▶ _Your instructions_
Look through the lines below and copy each one that includes "computer".
####################
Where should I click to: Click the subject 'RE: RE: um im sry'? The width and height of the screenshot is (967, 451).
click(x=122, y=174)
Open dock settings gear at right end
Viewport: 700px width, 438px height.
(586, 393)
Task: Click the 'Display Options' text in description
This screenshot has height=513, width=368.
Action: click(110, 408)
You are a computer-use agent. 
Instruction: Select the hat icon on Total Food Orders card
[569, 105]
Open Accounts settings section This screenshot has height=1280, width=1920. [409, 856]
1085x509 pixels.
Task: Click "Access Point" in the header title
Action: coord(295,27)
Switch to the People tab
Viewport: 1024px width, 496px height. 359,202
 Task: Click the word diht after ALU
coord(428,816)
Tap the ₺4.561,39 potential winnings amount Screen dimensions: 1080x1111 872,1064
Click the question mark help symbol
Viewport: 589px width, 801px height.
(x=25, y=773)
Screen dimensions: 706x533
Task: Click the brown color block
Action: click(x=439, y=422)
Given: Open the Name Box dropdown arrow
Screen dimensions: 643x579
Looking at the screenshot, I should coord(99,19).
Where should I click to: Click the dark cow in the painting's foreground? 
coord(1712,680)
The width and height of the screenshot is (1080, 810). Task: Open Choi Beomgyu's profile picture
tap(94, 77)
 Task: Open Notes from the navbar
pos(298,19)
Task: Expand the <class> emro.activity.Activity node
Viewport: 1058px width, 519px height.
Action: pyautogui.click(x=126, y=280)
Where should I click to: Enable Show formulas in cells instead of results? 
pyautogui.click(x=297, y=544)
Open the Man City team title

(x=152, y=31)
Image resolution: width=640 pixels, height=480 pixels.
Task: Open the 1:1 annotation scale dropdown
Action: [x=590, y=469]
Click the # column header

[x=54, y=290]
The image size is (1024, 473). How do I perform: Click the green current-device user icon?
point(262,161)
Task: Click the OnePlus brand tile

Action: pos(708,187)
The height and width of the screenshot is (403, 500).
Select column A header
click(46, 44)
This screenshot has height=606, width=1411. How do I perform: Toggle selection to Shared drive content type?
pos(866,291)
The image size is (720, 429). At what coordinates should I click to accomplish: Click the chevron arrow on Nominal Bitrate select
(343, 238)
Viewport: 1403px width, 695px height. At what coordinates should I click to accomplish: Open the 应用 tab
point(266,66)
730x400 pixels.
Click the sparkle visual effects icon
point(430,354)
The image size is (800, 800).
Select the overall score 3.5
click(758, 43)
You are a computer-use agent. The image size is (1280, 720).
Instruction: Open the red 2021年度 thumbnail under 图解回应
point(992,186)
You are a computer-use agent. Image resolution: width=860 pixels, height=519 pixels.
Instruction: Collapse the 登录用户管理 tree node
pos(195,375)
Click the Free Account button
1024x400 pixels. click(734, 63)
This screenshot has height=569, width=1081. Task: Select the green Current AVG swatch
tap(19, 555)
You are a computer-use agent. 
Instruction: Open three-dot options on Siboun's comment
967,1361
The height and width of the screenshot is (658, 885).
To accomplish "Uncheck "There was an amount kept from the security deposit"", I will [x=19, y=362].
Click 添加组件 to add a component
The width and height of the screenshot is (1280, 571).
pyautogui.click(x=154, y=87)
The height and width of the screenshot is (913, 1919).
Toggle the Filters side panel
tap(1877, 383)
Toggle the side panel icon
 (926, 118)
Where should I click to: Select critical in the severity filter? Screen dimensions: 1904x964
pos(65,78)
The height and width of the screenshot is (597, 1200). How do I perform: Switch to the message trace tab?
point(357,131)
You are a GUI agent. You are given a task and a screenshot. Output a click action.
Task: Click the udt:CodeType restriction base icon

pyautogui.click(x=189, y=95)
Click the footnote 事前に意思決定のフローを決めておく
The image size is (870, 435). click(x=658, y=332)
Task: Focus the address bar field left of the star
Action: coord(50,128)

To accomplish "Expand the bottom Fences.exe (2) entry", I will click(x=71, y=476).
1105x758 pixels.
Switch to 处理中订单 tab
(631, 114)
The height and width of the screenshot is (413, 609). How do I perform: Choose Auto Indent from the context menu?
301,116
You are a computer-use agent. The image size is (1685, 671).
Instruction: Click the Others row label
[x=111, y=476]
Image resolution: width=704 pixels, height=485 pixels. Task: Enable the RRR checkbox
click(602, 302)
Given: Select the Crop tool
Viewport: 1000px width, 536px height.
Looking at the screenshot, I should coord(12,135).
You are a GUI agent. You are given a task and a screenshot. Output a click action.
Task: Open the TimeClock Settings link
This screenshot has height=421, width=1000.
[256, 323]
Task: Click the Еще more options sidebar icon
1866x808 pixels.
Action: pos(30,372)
####################
▶ _Exercise result_
You are a computer-use agent. 
You are a computer-use agent. The image size is (1280, 720).
You are a computer-use agent. Image resolution: width=860 pixels, height=519 pixels.
You are a computer-use agent. 
You are a computer-use agent. The image size is (1685, 671).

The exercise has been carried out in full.